* _Task_
Give the data again exactly as it appears, excluding any pictures.

Data records

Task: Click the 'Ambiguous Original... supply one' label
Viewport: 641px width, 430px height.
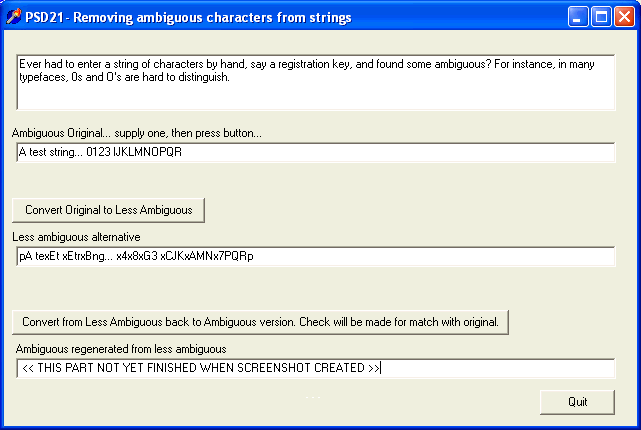Action: 136,133
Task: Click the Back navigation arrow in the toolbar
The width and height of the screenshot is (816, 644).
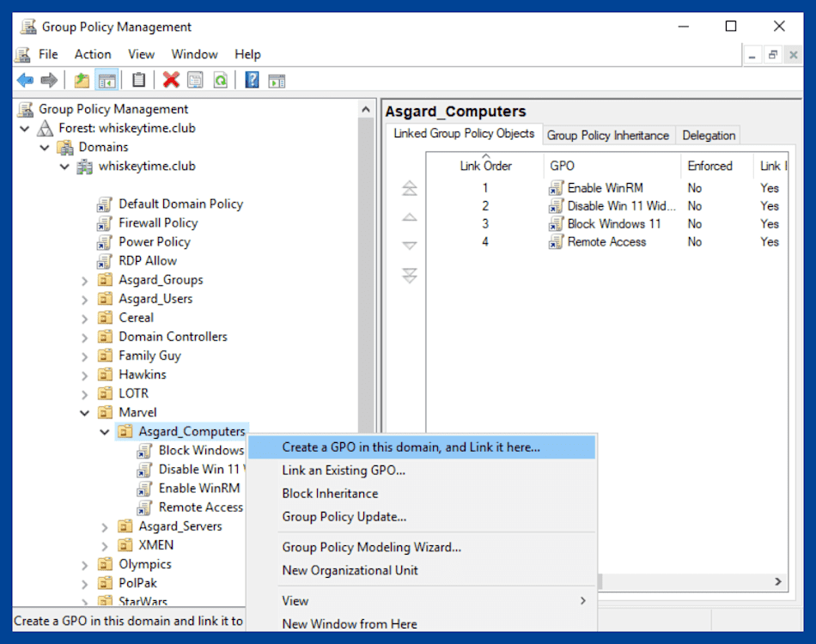Action: click(26, 80)
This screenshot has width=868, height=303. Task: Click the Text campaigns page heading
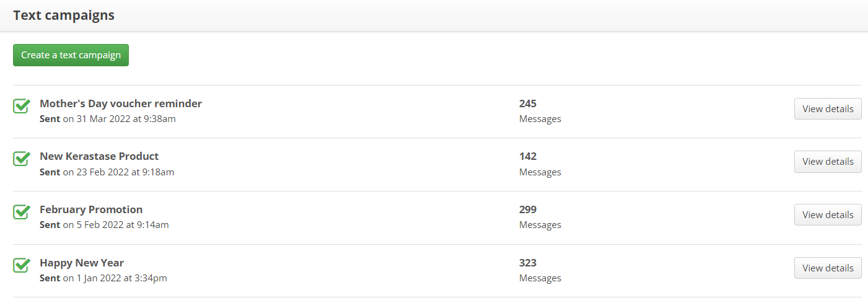pyautogui.click(x=64, y=15)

* _Exercise answer_
Task: Click the 'Ambiguous Original... supply one' label
Viewport: 641px width, 430px height.
Action: 136,133
Task: Click the Back navigation arrow in the toolbar
The width and height of the screenshot is (816, 644).
Action: click(26, 80)
This screenshot has width=868, height=303. Task: Click the Text campaigns page heading
pyautogui.click(x=64, y=15)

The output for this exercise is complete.